Esercizi da svolgere >>
1. Riporta il passo del brano su Alex Sandro che parte da "È il momento" e termina con "di questa stagione.".
2. Elenca tutte le squadre di calcio nominate nel brano su Alex Sandro.
3. Nel brano su Alex Sandro, per quale cifra il giocatore è arrivato a Torino dal Porto?

Brano da leggere >>

È il momento di gran lunga peggiore per Alex Sandro, arrivato a Torino dal Porto nell’estate del 2015 per ventisei milioni di euro. Allora la Juve piazzò un vero colpaccio, assicurandosi uno dei migliori terzini del mondo. Alex Sandro Lobo Silva contendeva inizialmente il posto a Patrice Evra, altro esterno bianconero diventato suo malgrado famoso per non aver spazzato in tribuna un pallone, costato a Madama l’uscita dagli ottavi di Champions 2015-16 contro il Bayern Monaco. Le tre stagioni successive sono state le migliori del brasiliano, poi protagonista di un lento e inesorabile calo fino al crollo totale di questa stagione.

Dati sulla posizione di parole e voci >>
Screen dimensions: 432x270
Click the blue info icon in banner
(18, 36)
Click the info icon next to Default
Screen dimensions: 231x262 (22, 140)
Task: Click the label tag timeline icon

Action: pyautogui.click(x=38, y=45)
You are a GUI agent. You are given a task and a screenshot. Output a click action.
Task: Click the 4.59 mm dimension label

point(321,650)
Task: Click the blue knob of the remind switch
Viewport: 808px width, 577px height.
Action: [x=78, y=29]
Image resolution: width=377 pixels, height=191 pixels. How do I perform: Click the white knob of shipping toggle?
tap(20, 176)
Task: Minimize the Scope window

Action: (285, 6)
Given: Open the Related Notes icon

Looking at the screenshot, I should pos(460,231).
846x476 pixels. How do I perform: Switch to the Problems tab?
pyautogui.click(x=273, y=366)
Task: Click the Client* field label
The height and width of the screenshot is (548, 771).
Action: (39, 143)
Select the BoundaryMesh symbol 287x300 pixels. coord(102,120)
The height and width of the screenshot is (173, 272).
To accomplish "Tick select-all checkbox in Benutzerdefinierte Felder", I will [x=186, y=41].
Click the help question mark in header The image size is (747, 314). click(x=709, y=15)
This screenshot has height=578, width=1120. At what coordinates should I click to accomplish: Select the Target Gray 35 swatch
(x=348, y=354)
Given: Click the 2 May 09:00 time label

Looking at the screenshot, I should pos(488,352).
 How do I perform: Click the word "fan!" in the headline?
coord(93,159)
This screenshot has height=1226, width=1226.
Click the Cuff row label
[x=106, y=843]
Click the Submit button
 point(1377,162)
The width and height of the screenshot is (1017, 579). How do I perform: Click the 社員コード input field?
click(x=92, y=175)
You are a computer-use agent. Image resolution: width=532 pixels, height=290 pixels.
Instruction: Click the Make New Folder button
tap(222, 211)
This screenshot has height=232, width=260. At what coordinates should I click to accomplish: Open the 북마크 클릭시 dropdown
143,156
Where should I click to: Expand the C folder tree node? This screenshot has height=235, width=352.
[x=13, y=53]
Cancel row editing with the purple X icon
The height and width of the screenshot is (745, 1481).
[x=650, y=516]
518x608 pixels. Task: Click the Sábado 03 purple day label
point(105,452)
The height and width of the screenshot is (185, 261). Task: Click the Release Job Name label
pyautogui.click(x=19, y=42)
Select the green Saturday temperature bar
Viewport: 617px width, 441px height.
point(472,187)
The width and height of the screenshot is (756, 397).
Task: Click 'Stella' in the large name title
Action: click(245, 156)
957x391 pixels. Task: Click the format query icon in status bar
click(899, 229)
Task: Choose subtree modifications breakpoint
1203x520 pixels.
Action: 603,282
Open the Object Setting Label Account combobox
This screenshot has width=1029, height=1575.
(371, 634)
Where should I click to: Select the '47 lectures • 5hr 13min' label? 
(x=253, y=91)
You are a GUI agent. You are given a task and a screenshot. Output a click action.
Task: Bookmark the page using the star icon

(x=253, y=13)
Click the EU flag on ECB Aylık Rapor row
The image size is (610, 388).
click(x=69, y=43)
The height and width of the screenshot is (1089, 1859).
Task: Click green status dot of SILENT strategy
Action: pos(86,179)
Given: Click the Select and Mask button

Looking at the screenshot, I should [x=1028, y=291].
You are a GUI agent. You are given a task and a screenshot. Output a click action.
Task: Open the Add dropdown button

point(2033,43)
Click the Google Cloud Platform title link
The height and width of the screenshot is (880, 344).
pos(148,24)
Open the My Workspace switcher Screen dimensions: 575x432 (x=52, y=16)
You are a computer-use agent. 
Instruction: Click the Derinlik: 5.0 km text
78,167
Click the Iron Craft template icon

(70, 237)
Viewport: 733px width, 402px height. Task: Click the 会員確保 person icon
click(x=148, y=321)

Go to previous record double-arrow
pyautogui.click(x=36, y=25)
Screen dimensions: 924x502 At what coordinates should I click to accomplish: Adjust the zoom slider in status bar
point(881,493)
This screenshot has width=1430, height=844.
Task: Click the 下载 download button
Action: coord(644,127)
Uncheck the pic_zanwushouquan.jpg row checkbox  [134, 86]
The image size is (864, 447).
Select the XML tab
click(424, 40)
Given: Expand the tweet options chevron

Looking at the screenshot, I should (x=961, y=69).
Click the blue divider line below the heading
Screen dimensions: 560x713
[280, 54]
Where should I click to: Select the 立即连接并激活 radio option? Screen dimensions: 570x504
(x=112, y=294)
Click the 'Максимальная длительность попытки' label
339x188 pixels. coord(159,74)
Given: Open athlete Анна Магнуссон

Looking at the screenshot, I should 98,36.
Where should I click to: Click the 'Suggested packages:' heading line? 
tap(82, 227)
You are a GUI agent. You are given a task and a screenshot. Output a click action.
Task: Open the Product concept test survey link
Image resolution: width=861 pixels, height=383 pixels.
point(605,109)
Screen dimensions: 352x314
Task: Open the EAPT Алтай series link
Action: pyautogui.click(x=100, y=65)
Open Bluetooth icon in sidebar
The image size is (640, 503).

Risposte complete >>
1.
È il momento di gran lunga peggiore per Alex Sandro, arrivato a Torino dal Porto nell’estate del 2015 per ventisei milioni di euro. Allora la Juve piazzò un vero colpaccio, assicurandosi uno dei migliori terzini del mondo. Alex Sandro Lobo Silva contendeva inizialmente il posto a Patrice Evra, altro esterno bianconero diventato suo malgrado famoso per non aver spazzato in tribuna un pallone, costato a Madama l’uscita dagli ottavi di Champions 2015-16 contro il Bayern Monaco. Le tre stagioni successive sono state le migliori del brasiliano, poi protagonista di un lento e inesorabile calo fino al crollo totale di questa stagione.

2. Porto, Juve, Bayern Monaco

3. Per ventisei milioni di euro.